A.D. Hannah was born in Scotland in 1845. He was the son of Alexander and Mary Hannah. He emigrated to the U.S. in 1868 at the age of 23, going first to Kansas City to work as a store clerk. In 1872, he moved to Chicago where he was employed in the liquor business as a traveling salesman. In that pursuit, he met David Hogg, who was running a small business in Chicago. Hogg was born in 1842 in Kinrosshire, Scotland, and came to the U.S. in 1863, working first in the East and then in Chicago as a painter and wall paper hanger.

In 1873 Hannah & Hogg decided to go into business together and opened a store at 190 West Madison Street. They called their drinking establishment "The Thistle", which was the symbol of their native Scotland and they adopted it the as their Trademark.

Soon they branched out into retail sales of liquor and cigars, buying more stores in several parts of the Windy City. Their additional locations were to be found at 222 S. Clark Street, 188 W. Madison Street, 146 E. Madison Street, 83 Madison Street, 161 W. Madison Street, 151 Randolph Street, 112 E. Monroe Street and 88 LaSalle Street. By 1904, they are also shown as having stores at 307-309 Wabash Avenue (1904-1907), later at 248-250 S. Desplaines Street (1908), 441 S Desplaines Street (1909-1910) and then 37-39 E. South Water Street (from 1913 to Prohibition).

Hannah was president of the company and Hogg was vice president. They appear to have married sisters. Hannah wed Catherine Grady in 1874 and Hogg married Mary Grady in 1878. The Hannahs had three children; the Hoggs had four. The two families lived within a block of each other on Chicago’s fashionable Oak Street.

These transplanted Scotsmen were eminently successful and soon became well recognized figures in Chicago. Canny about politics, they covered both bases: Hannah was a prominent Democrat, Hogg an active Republican. So well known was their establishment that the American author, Theodore Dreiser, used it as the backdrop for scenes in his famous 1910 novel, “Sister Carrie.” In the book, he described Hannah & Hogg’s as “a gorgeous saloon from a Chicago standpoint” and his story fictionally included its manager as a major character.

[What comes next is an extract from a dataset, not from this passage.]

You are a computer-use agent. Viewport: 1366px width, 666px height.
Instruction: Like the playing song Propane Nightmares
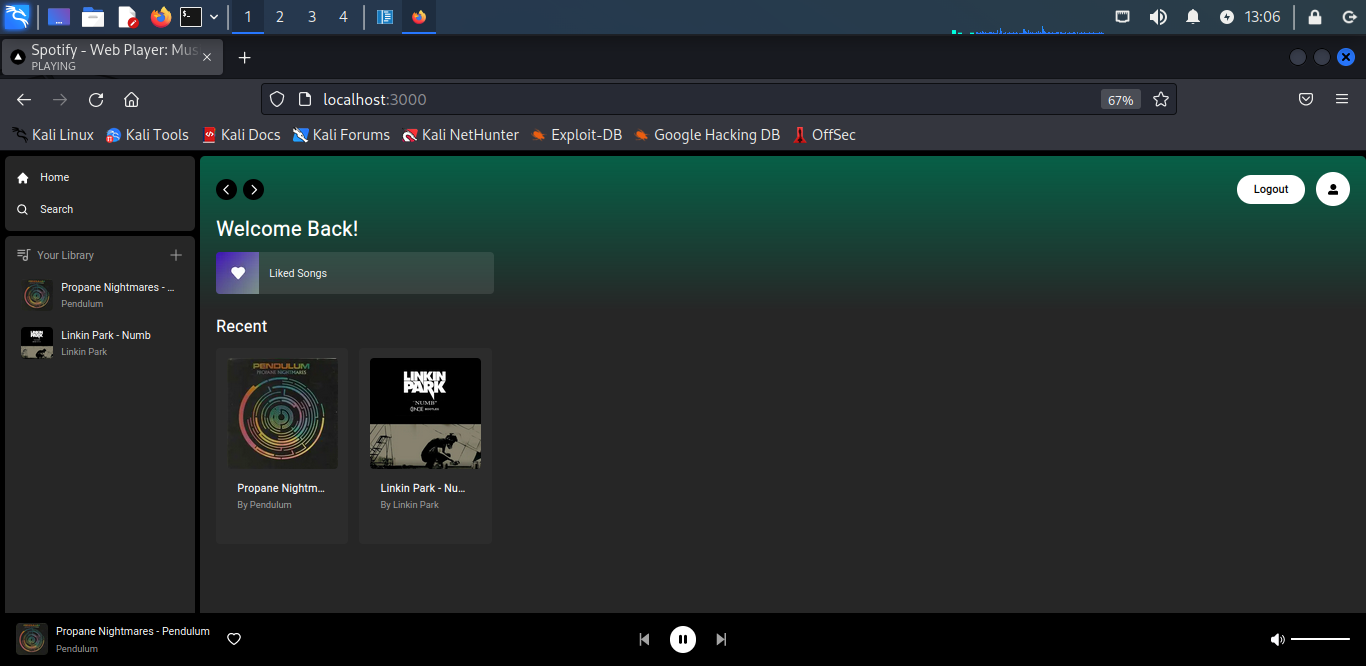234,639
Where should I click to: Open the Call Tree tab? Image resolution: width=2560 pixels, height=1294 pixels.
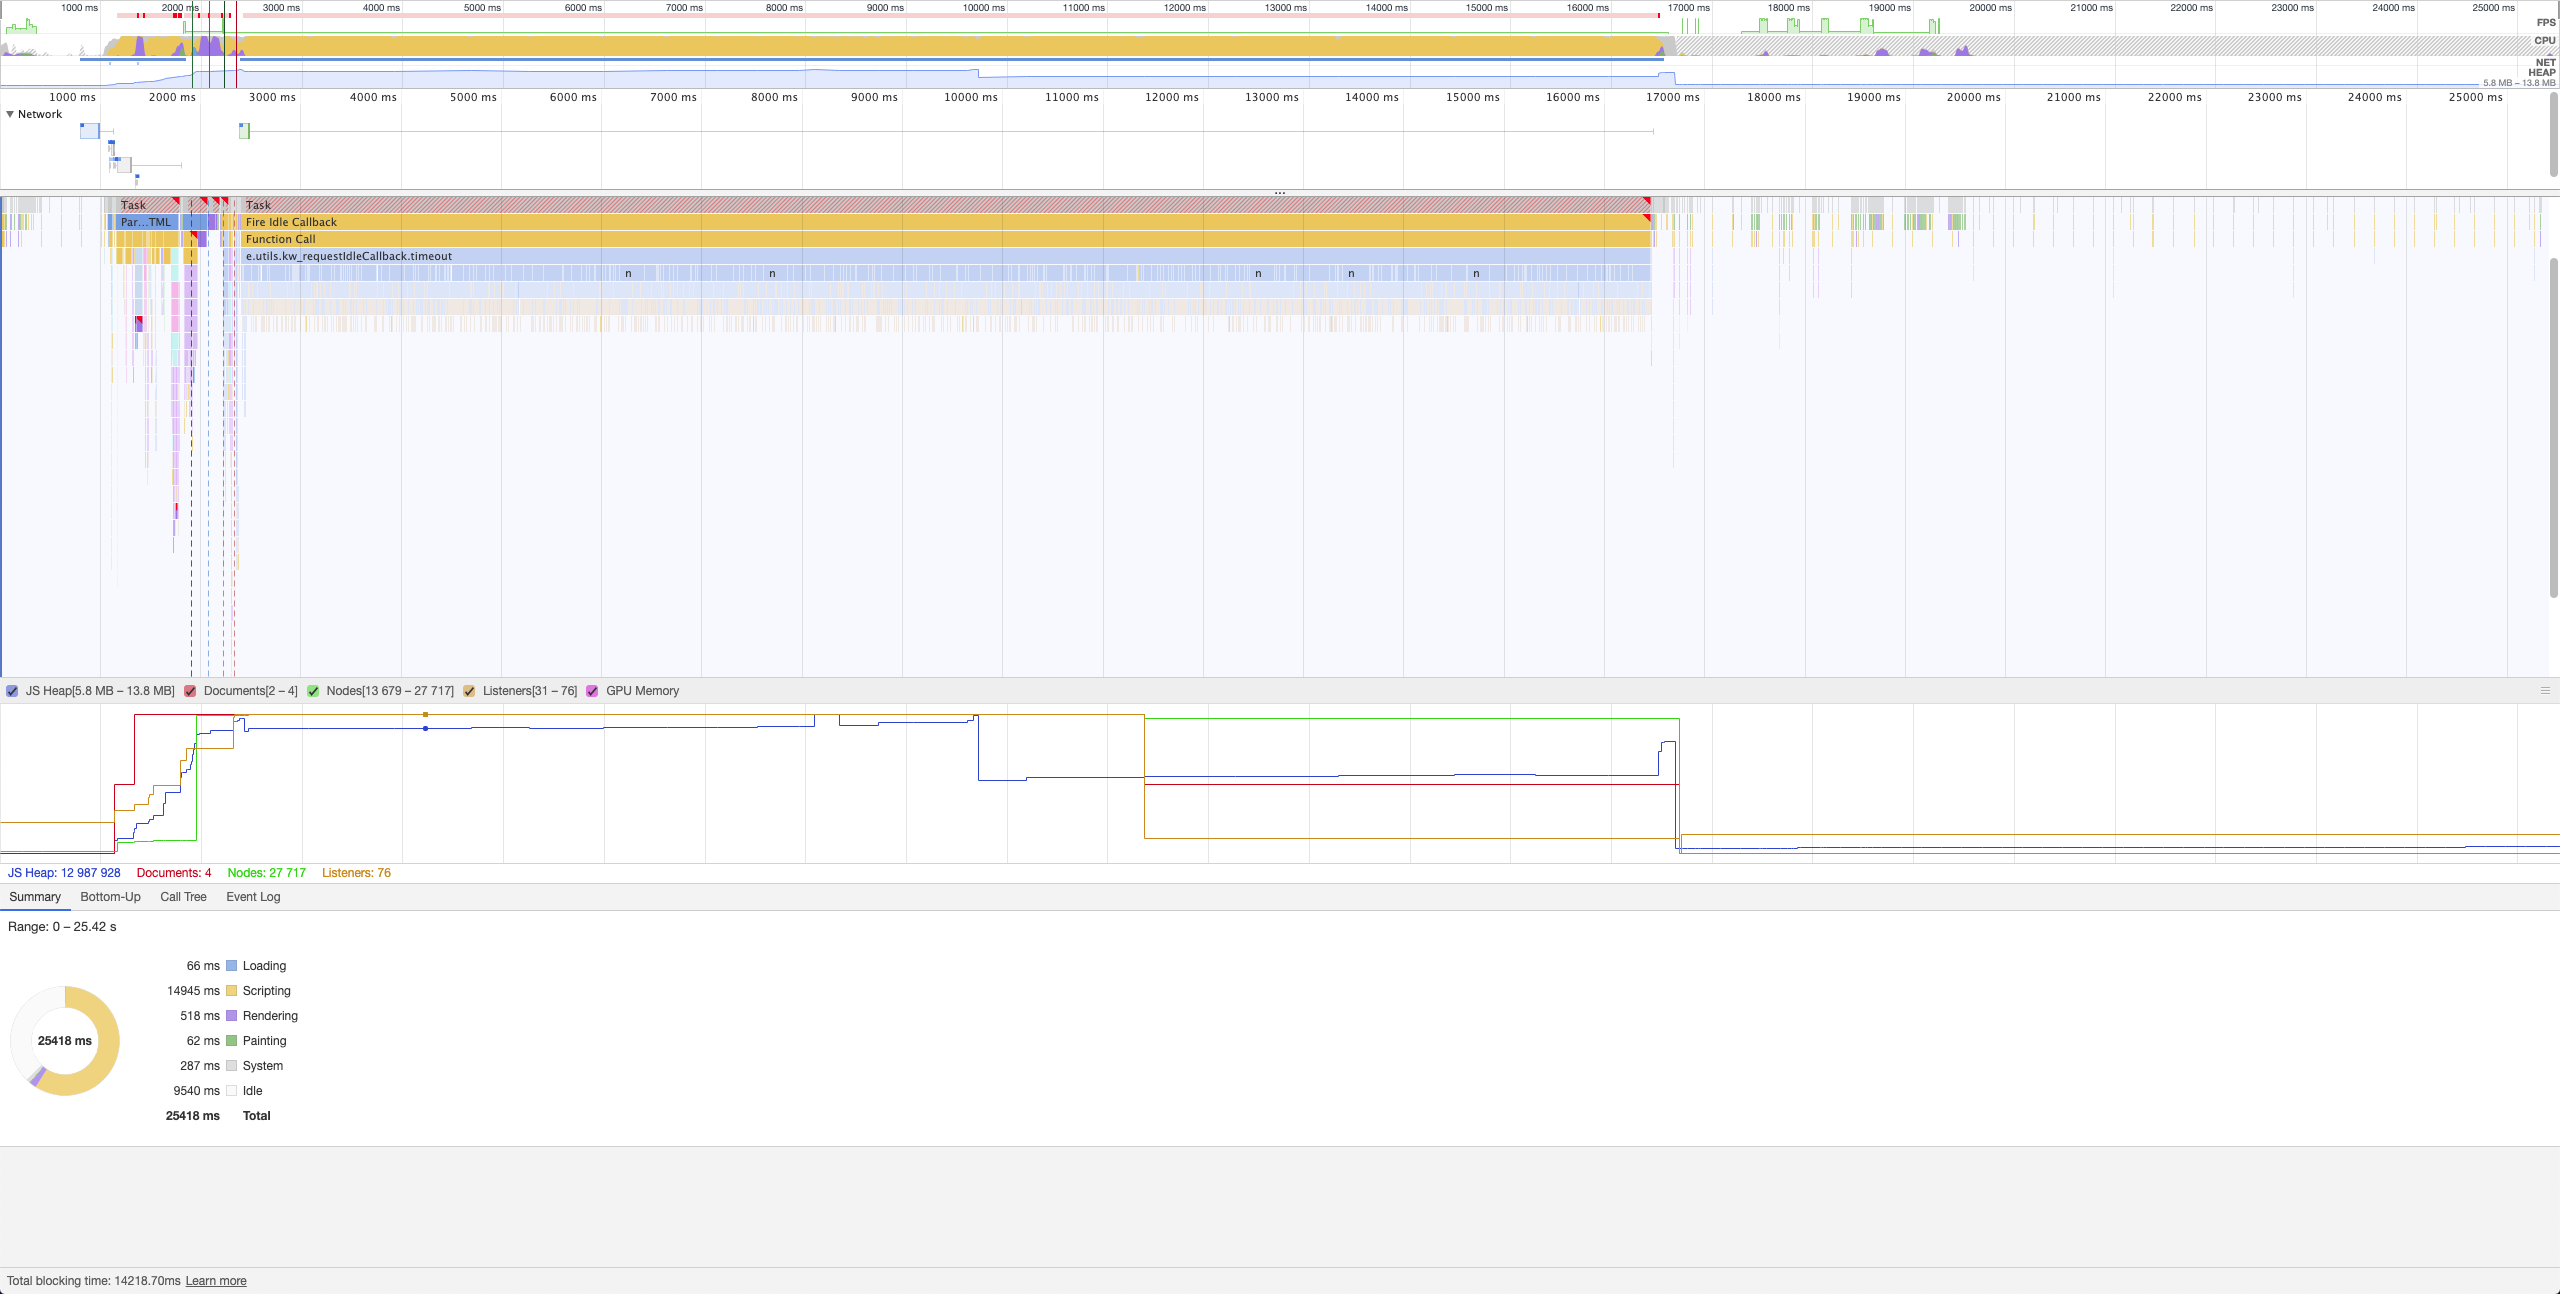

In time Hannah & Hogg came to own and operate the Brevoort Hotel, one of Chicago’s premier hostelries. This establishment, in the city’s Loop District, was built in 1906 and still stands as a landmark at 120 W. Madison Street. Elderly George Moll, who, like his father before him, ran a tavern in Chicago, remembered their saloon from his childhood. Moll told an interviewer that Hannah & Hogg were celebrated for the quality of their whiskey. They were distributors rather than distillers, buying bulk whiskey, bottling it and selling it under their own labels.

Hannah and Hogg sold their business around 1910 and retired.